Once qualified immunity has been asserted, it is the plaintiff's burden to show both that they have alleged a constitutional violation and that that violation was clearly established. Bledsoe v. Carreno, 53 F.4th 589, 606, 617 n.25 (10th Cir. 2022). The Tenth Circuit, however, has recently instructed that a court must independently “use its full knowledge of its own and other relevant precedents” in engaging in a qualified immunity analysis. Jordan v. Jenkins, 73 F.4th 1162, 1174 n.10 (10th Cir. 2023).

“To be clearly established, a legal principle must have a sufficiently clear foundation in then-existing precedent” such that it is “settled law.” District of Columbia v. Wesby, 583 U.S. 48, 63 (2018). The Supreme Court of the United States has “not yet decided what precedents-other than [its] own-qualify as controlling authority for purposes of qualified immunity.” Id. at 66 n.8. The Tenth Circuit, however, has stated that “[o]rdinarily this standard requires either that there is a Supreme Court or Tenth Circuit decision on point, or that the ‘clearly established weight of authority from other courts [has] found the law to be as the plaintiff maintains.'” Patel v. Hall, 849 F.3d 970, 980 (10th Cir. 2017) (quoting Klen v. City of Loveland, 661 F.3d 498, 511 (10th Cir. 2011)).

The Tenth Circuit has explained the “clearly established” prong of the qualified immunity analysis as follows:

A clearly established right is one that is sufficiently clear that every reasonable official would have understood that what he is doing violates that right. Although plaintiffs can overcome a qualified-immunity defense without a favorable case directly on point, existing precedent must have placed the statutory or constitutional question beyond debate.

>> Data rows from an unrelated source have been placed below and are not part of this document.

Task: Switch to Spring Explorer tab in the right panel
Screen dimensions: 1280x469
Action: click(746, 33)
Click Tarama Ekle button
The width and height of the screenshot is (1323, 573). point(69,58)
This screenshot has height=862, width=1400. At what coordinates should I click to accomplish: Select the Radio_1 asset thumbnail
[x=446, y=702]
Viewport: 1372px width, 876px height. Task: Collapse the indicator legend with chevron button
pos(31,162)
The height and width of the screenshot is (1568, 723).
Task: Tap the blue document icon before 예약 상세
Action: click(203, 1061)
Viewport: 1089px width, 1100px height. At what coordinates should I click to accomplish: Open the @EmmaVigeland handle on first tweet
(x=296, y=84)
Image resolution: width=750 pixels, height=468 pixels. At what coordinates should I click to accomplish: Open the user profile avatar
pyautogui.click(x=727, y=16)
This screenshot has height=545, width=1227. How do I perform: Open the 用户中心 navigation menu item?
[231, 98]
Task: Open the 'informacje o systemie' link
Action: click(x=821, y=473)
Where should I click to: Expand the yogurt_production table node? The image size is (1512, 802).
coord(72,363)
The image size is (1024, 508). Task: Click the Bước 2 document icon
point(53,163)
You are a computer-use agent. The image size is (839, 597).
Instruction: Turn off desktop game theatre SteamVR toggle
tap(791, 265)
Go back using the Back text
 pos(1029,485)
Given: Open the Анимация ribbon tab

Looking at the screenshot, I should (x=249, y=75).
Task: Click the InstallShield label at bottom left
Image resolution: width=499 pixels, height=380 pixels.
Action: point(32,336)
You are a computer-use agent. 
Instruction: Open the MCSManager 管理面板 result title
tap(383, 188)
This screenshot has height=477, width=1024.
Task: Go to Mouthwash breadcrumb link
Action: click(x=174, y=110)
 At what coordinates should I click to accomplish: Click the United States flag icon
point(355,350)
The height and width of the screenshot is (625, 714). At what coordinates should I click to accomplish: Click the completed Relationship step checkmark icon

The dispositive question is whether the violative nature of the particular conduct is clearly established.... Qualified immunity protects all but the plainly incompetent or those who knowingly violate the law.
Aldaba v. Pickens, 844 F.3d 870, 877 (10th Cir. 2016) (quotations and citations omitted). The Supreme Court has “repeatedly stressed that courts must not define clearly established law at a high level of generality, since doing so avoids the crucial question whether the official acted reasonably in the particular circumstances that he or she faced.” Wesby, 583 U.S. at 63-64 (quotation omitted).

C. Pro Se Pleadings

“A pro se litigant's pleadings are to be construed liberally and held to a less stringent standard than formal pleadings drafted by lawyers.” Hall v. Bellmon, 935 F.2d 1106, 1110 (10th Cir. 1991) (citing Haines v. Kerner, 404 U.S. 519, 520-21 (1972)). “The Haines rule applies to all proceedings involving a pro se litigant.” Id. at 1110 n.3. The Court, however, cannot be a pro se litigant's advocate. See Yang v. Archuleta, 525 F.3d 925, 927 n.1 (10th Cir. 2008). Moreover, pro se parties must “follow the same rules of procedure that govern other litigants.” Nielsen v. Price, 17 F.3d 1276, 1277 (10th Cir. 1994) (quoting Green v. Dorrell, 969 F.2d 915, 917 (10th Cir. 1992)).

III. ANALYSIS

Plaintiff alleges that Defendant Penry violated his First Amendment rights by mishandling his third government issued EIP check. [#7 at 4-6] Defendant argues that: (1) Plaintiff has failed to state a claim for relief and (2) Defendant is entitled to qualified immunity. [#29 at 2] The Court addresses these arguments in turn.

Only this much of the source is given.